Microsoft is retiring Teams Together Mode on June 30, 2026, nearly six years after it launched. The feature—once positioned as a cure for Zoom fatigue—never became the default way people meet . It remained a novelty, a toggle buried in the View menu that most users tried once and then forgot.


**Here’s what I believe, friendly and straight:**


This is not a loss. Together Mode was never the solution to remote work burnout. It was a fun experiment that outlived its usefulness. Gallery View now does everything Together Mode did, but with less overhead and fewer clicks .


The real story here is what Microsoft is prioritizing instead: **video stability, AI-powered Copilot features, and a cleaner, more predictable user experience** .


Those are the things that actually matter to people who spend eight hours a day in Teams meetings.


**What you should do right now:**


| Step | Action |

|------|--------|

| **Step 1** | Tell your team. Don’t let them discover the missing toggle on July 1. |

| **Step 2** | If you used custom scenes, migrate to frosted glass backgrounds before June 30 . |

| **Step 3** | Test Gallery View with your largest recurring meetings to ensure it meets your needs. |

| **Step 4** | Watch for Microsoft’s next announcements on Copilot and video performance—that’s where the real innovation is happening. |


**The final word:**


The virtual auditorium is closing. The coffee shop scene is shutting down. And the custom backgrounds you spent hours designing are being archived.


But here’s the thing: almost no one was using them anyway .


Microsoft is making Teams simpler, faster, and more reliable. Together Mode was a casualty of that focus. It’s not a tragedy. It’s just the natural evolution of enterprise software.


Rest in peace, Together Mode. You were a nice idea. But Gallery View has taken your seat—and it’s staying.


---


## FREQUENTLY ASKING QUESTIONS (FAQ)


**Q1: When exactly is Microsoft removing Together Mode?**

**A:** Together Mode will be retired starting June 30, 2026. Users in Targeted Preview and Public Preview channels will lose access earlier, beginning in early June .


**Q2: Why is Microsoft getting rid of Together Mode?**

**A:** Microsoft cites three reasons: simplifying the meeting experience (fewer clicks, less cognitive load), reducing backend engineering complexity and fragmentation across devices, and freeing up resources to invest in core video improvements (super‑resolution, denoising, color accuracy) and Microsoft 365 Copilot features .


**Q3: What replaces Together Mode?**

**A:** Microsoft recommends Gallery View as the primary replacement. Modern Gallery View can display up to 49 participants and dynamically scales based on device capability. For branding, Microsoft recommends frosted glass backgrounds .


**Q4: Will I still be able to use custom scenes or seat assignments?**

**A:** No. The retirement removes Together Mode, all standard scenes, all custom scenes, and seat assignments entirely .


**Q5: What if my organization used custom scenes for branding?**

**A:** Microsoft advises migrating to organization‑provided branded backgrounds, including the new frosted glass options.
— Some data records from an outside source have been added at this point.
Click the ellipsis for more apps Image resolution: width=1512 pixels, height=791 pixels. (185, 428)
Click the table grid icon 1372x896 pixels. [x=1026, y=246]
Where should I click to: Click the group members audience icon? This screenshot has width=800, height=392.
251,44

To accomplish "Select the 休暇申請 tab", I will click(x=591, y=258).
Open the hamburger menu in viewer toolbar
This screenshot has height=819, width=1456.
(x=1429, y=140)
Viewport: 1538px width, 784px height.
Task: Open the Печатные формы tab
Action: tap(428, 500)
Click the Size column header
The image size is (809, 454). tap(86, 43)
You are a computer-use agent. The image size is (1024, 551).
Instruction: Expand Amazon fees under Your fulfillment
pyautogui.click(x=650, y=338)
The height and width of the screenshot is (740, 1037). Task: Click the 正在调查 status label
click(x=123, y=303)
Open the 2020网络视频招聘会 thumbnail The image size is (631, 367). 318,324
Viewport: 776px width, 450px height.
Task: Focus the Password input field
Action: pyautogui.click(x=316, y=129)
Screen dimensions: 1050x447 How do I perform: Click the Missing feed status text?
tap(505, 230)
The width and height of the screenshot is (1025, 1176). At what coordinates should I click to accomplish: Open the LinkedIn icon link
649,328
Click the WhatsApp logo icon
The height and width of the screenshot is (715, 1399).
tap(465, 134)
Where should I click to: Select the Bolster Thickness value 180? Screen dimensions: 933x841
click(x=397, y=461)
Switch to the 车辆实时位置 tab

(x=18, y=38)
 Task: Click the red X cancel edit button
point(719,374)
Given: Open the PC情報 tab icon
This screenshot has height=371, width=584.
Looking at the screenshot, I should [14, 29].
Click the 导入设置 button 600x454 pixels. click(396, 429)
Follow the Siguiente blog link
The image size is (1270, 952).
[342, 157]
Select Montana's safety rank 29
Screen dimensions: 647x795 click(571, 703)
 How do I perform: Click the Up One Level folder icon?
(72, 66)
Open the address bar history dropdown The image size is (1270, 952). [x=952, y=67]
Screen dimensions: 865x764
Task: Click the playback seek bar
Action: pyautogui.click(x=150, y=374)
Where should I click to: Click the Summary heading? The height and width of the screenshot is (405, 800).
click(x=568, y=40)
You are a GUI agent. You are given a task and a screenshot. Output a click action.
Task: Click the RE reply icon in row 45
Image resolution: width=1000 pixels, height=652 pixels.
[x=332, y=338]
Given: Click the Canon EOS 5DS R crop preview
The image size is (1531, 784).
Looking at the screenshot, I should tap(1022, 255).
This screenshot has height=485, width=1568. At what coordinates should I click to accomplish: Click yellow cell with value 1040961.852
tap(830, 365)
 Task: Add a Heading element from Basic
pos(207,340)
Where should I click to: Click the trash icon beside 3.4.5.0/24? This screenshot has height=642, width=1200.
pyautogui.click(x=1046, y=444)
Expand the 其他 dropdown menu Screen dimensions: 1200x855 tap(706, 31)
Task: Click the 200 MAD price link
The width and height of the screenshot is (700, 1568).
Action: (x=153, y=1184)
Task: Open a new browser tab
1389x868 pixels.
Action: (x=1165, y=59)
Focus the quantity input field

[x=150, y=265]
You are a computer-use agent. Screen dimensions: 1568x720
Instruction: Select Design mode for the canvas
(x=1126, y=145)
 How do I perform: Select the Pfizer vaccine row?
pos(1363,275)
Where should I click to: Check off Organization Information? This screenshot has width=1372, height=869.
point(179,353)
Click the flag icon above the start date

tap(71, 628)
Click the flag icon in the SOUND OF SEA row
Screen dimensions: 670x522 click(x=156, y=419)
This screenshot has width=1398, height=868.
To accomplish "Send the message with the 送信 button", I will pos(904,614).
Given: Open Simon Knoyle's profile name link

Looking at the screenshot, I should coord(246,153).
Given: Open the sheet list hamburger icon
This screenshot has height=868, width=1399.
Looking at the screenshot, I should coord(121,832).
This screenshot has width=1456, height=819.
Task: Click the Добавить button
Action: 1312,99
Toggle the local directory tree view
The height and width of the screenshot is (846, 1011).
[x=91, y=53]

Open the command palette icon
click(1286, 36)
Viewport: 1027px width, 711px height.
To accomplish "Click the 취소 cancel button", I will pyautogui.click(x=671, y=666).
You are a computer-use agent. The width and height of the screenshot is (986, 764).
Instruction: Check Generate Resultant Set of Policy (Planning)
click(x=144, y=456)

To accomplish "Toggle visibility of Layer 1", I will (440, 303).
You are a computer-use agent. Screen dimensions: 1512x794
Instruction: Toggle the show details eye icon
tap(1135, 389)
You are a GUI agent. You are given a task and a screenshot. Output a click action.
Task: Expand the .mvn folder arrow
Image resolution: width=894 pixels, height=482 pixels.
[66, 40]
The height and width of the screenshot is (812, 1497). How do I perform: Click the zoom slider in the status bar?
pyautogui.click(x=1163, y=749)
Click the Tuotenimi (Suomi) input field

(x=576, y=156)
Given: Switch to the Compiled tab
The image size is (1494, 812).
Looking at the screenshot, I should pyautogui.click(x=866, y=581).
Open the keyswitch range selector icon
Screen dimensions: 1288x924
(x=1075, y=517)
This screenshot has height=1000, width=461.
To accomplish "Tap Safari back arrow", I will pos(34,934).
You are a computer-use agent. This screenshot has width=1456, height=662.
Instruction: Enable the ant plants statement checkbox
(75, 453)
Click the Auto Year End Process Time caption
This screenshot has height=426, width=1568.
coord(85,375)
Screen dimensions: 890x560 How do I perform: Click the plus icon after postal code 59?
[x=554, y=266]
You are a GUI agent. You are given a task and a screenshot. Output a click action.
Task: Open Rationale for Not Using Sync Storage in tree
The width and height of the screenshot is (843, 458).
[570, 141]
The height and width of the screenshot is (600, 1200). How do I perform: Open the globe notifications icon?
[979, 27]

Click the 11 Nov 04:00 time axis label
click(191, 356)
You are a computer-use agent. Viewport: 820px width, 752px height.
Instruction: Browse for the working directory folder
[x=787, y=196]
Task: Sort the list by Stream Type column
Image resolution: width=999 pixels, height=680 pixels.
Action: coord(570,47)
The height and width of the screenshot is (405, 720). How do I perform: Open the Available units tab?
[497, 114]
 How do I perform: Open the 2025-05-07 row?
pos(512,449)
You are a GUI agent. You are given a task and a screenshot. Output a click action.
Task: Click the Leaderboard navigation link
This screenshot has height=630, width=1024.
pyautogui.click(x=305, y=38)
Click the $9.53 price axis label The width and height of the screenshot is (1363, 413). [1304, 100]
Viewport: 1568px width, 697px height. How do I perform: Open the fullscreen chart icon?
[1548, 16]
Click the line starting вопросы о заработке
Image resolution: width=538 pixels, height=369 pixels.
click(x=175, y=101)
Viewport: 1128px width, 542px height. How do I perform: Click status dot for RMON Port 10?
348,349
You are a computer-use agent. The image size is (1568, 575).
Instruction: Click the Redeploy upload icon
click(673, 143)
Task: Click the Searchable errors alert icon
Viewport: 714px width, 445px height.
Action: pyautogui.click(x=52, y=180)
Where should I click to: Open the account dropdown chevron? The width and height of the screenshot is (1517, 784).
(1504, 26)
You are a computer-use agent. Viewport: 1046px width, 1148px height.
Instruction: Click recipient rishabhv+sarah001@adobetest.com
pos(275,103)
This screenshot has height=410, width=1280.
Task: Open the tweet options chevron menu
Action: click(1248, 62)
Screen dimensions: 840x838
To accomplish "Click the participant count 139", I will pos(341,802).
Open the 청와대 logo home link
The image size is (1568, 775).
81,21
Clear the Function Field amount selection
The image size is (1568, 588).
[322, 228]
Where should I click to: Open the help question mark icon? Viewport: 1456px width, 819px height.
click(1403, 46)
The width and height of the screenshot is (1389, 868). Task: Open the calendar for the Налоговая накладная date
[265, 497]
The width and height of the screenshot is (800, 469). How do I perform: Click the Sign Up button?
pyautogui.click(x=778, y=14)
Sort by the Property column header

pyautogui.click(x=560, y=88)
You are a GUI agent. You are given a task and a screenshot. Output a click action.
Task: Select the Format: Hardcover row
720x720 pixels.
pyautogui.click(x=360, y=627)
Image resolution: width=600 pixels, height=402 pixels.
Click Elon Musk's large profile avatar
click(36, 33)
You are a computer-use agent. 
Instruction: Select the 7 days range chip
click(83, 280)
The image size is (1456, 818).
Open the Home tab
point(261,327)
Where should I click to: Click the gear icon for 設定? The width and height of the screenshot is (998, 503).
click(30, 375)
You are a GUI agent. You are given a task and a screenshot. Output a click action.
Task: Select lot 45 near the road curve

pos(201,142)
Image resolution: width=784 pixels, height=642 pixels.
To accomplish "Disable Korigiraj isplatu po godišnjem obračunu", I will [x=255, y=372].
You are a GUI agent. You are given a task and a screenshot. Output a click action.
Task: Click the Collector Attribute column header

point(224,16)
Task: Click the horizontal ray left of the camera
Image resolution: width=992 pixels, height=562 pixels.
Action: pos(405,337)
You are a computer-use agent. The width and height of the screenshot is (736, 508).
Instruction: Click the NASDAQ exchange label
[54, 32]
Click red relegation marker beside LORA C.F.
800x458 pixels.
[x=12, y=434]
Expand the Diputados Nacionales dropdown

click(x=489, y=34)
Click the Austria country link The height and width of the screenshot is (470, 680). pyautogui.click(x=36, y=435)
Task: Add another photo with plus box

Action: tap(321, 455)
Teams Premium administrators can enforce these backgrounds company‑wide .


**Q6: Will this affect video quality on low‑end devices?**

**A:** Likely yes—in a positive way. Together Mode required significant processing power for AI-based segmentation and rendering. Removing it should free up resources and improve stability, especially on weaker hardware .


**Q7: Is Microsoft removing anything else alongside Together Mode?**

**A:** Yes. The retirement also removes the ability to create, upload, or use custom scenes and seat assignments within Together Mode. The feature toggle itself will vanish from the meeting View menu .


**Q8: Do I need to do anything as a Teams administrator?**

**A:** Microsoft says no admin action is required for the removal itself. However, you should notify users, update training documentation, and migrate any custom branding assets to frosted glass backgrounds before June 30 .


---


**Disclaimer:** This article is based on information available as of May 18, 2026. Feature release dates and specific implementation details are subject to change by Microsoft. Always refer to official Microsoft 365 documentation for the most current information regarding your tenant’s update schedule. This content does not constitute official Microsoft guidance.